## Work item
When you respond, restate each record exactly as it is given.

## Recorded information
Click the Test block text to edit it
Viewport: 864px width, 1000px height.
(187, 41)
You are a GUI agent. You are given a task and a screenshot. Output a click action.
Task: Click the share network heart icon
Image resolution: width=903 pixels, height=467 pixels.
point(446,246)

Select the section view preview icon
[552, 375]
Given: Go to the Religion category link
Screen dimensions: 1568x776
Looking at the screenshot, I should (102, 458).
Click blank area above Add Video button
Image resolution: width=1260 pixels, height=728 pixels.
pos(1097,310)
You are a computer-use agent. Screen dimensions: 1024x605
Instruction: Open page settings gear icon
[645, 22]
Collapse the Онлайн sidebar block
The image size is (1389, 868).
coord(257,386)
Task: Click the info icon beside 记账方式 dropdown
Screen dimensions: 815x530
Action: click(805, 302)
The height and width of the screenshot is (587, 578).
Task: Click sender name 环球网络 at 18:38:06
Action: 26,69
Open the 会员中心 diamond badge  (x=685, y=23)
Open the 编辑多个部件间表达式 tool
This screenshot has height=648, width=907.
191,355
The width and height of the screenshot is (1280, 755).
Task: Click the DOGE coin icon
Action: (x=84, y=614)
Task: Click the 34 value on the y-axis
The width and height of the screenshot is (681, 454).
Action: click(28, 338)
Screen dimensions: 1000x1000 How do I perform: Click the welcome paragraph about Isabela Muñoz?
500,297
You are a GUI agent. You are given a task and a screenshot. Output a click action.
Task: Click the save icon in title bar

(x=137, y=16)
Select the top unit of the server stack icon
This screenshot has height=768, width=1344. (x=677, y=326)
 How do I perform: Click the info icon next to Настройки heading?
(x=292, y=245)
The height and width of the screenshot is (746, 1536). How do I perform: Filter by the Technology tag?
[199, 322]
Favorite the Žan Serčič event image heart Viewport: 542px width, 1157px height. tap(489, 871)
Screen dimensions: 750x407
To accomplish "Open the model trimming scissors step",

## Response for this exercise
Click the Test block text to edit it
Viewport: 864px width, 1000px height.
(187, 41)
You are a GUI agent. You are given a task and a screenshot. Output a click action.
Task: Click the share network heart icon
Image resolution: width=903 pixels, height=467 pixels.
point(446,246)

Select the section view preview icon
[552, 375]
Given: Go to the Religion category link
Screen dimensions: 1568x776
Looking at the screenshot, I should (102, 458).
Click blank area above Add Video button
Image resolution: width=1260 pixels, height=728 pixels.
pos(1097,310)
You are a computer-use agent. Screen dimensions: 1024x605
Instruction: Open page settings gear icon
[645, 22]
Collapse the Онлайн sidebar block
The image size is (1389, 868).
coord(257,386)
Task: Click the info icon beside 记账方式 dropdown
Screen dimensions: 815x530
Action: click(805, 302)
The height and width of the screenshot is (587, 578).
Task: Click sender name 环球网络 at 18:38:06
Action: 26,69
Open the 会员中心 diamond badge  (x=685, y=23)
Open the 编辑多个部件间表达式 tool
This screenshot has height=648, width=907.
191,355
The width and height of the screenshot is (1280, 755).
Task: Click the DOGE coin icon
Action: (x=84, y=614)
Task: Click the 34 value on the y-axis
The width and height of the screenshot is (681, 454).
Action: click(28, 338)
Screen dimensions: 1000x1000 How do I perform: Click the welcome paragraph about Isabela Muñoz?
500,297
You are a GUI agent. You are given a task and a screenshot. Output a click action.
Task: Click the save icon in title bar

(x=137, y=16)
Select the top unit of the server stack icon
This screenshot has height=768, width=1344. (x=677, y=326)
 How do I perform: Click the info icon next to Настройки heading?
(x=292, y=245)
The height and width of the screenshot is (746, 1536). How do I perform: Filter by the Technology tag?
[199, 322]
Favorite the Žan Serčič event image heart Viewport: 542px width, 1157px height. tap(489, 871)
Screen dimensions: 750x407
To accomplish "Open the model trimming scissors step",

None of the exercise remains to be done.